1. A Homologação da Sentença Estrangeira: O Que é e Para Que Serve

A homologação de sentença estrangeira é um processo judicial necessário para que uma decisão proferida por um tribunal de outro país possa produzir efeitos jurídicos no Brasil. No caso do divórcio, é a forma de a justiça brasileira reconhecer a validade do ato.

Esse procedimento é conduzido perante o Superior Tribunal de Justiça (STJ). Ele garante que a decisão estrangeira não viole a soberania nacional, a ordem pública ou os bons costumes do país.

2. Partilha de Bens em Sentença de Divórcio Estrangeira: O Que a Lei Brasileira Exige

Para que o STJ homologue uma sentença de divórcio que inclui a partilha de bens no Brasil, a decisão estrangeira precisa cumprir alguns requisitos essenciais:

  • Trânsito em Julgado: A decisão deve ser definitiva, ou seja, não cabe mais recurso na justiça do país onde foi proferida.
  • Autenticidade: A sentença precisa ser traduzida por um tradutor juramentado e apostilada (no caso de países signatários da Convenção de Haia) ou legalizada em consulado.
  • Ausência de Ofensa à Ordem Pública: A decisão não pode ser contrária aos princípios básicos do direito brasileiro.

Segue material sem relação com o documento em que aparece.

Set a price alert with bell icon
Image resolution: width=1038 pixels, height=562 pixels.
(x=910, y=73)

Detalhe Importante: A Questão do Litígio

Se a partilha de bens foi feita de forma consensual (de comum acordo entre o ex-casal) no exterior, o processo de homologação é mais simples e rápido.

No entanto, se a partilha foi litigiosa (decidida por um juiz estrangeiro), a lei brasileira exige que o cônjuge que não iniciou a ação no exterior tenha sido citado para se defender de forma regular.

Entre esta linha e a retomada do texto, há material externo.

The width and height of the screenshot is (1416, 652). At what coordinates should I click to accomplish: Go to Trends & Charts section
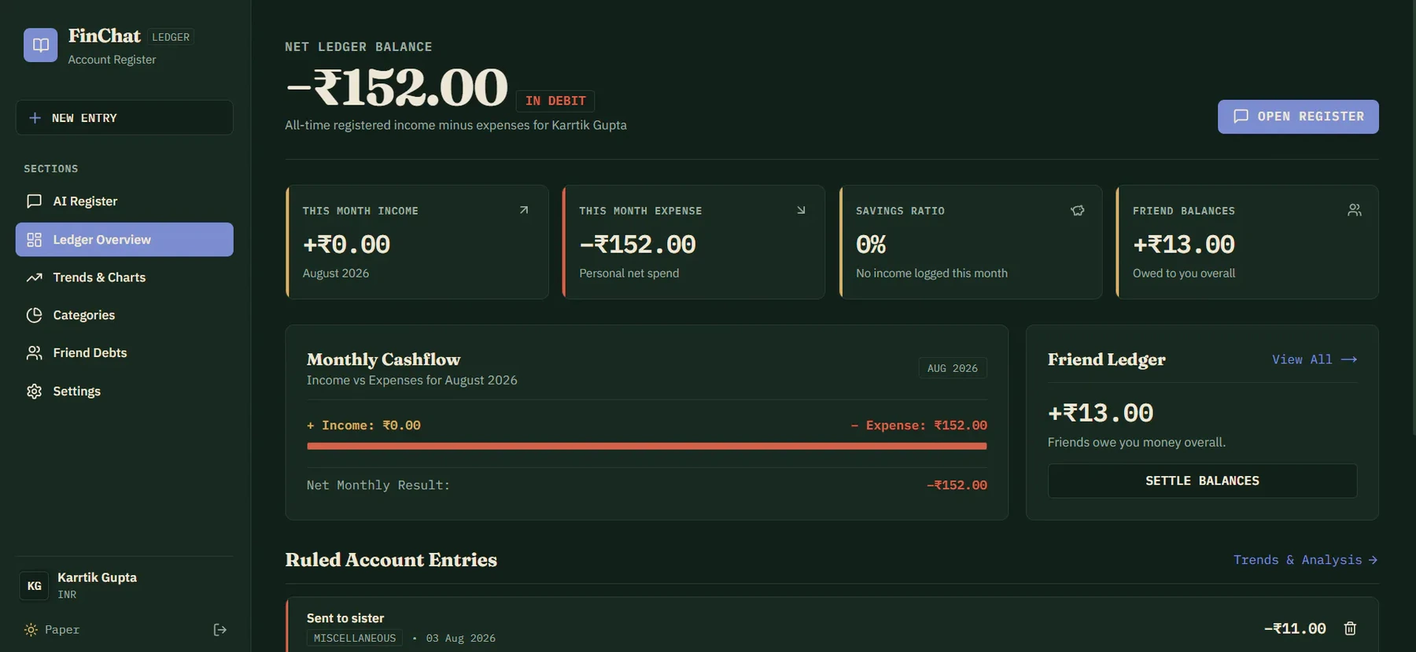point(124,278)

3. Passo a Passo do Processo de Homologação no STJ

O processo deve ser conduzido por um advogado habilitado no Brasil e geralmente segue as seguintes etapas:

    1. Reunião de Documentos: certidão de casamento, sentença estrangeira de divórcio (com a partilha), certidão de trânsito em julgado e procuração.
    2. Tradução e Apostilamento/Legalização: Todos os documentos estrangeiros devem ser traduzidos por um tradutor juramentado no Brasil e ter a validação consular ou o apostilamento de Haia.
  • Pagamento de despesas processuais: devem ser recolhidas as custas do processo e juntado o comprovante aos demais documentos.
  1. Protocolo no STJ: O advogado protocola a ação de homologação junto ao STJ.
  2. Análise e Julgamento: O Ministro do STJ responsável pelo caso analisa os requisitos formais. Se tudo estiver correto, a sentença é homologada.

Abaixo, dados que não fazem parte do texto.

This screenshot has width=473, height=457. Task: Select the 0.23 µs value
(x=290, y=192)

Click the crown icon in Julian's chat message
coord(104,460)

4. Partilha de Bens Feita no Brasil, Mesmo com Divórcio Estrangeiro

Uma alternativa para evitar o processo de homologação é realizar a partilha dos bens brasileiros diretamente no Brasil, mesmo após o divórcio no exterior. Isso é possível de duas formas:

  • Divórcio Extrajudicial: Se o ex-casal estiver de acordo, pode fazer a partilha em um Cartório de Notas no Brasil, com a assistência de um advogado.
  • Divórcio Judicial: Se houver desacordo, a partilha será levada à Justiça brasileira.

Essa opção pode ser mais rápida e econômica, já que evita o processo no STJ.

5. Conclusão: Busque a Orientação Certa

Divorciar-se no exterior já é um processo complexo. A questão dos bens no Brasil adiciona uma camada de dificuldade que exige atenção e conhecimento jurídico específico. Para garantir que a partilha seja válida e seus bens estejam protegidos, é fundamental contar com o auxílio de um advogado brasileiro especializado em Direito de Família e Direito Internacional.

Uma orientação profissional te ajudará a escolher a melhor estratégia: homologar a sentença estrangeira ou realizar a partilha diretamente no Brasil, garantindo que tudo seja feito de acordo com a lei e com segurança.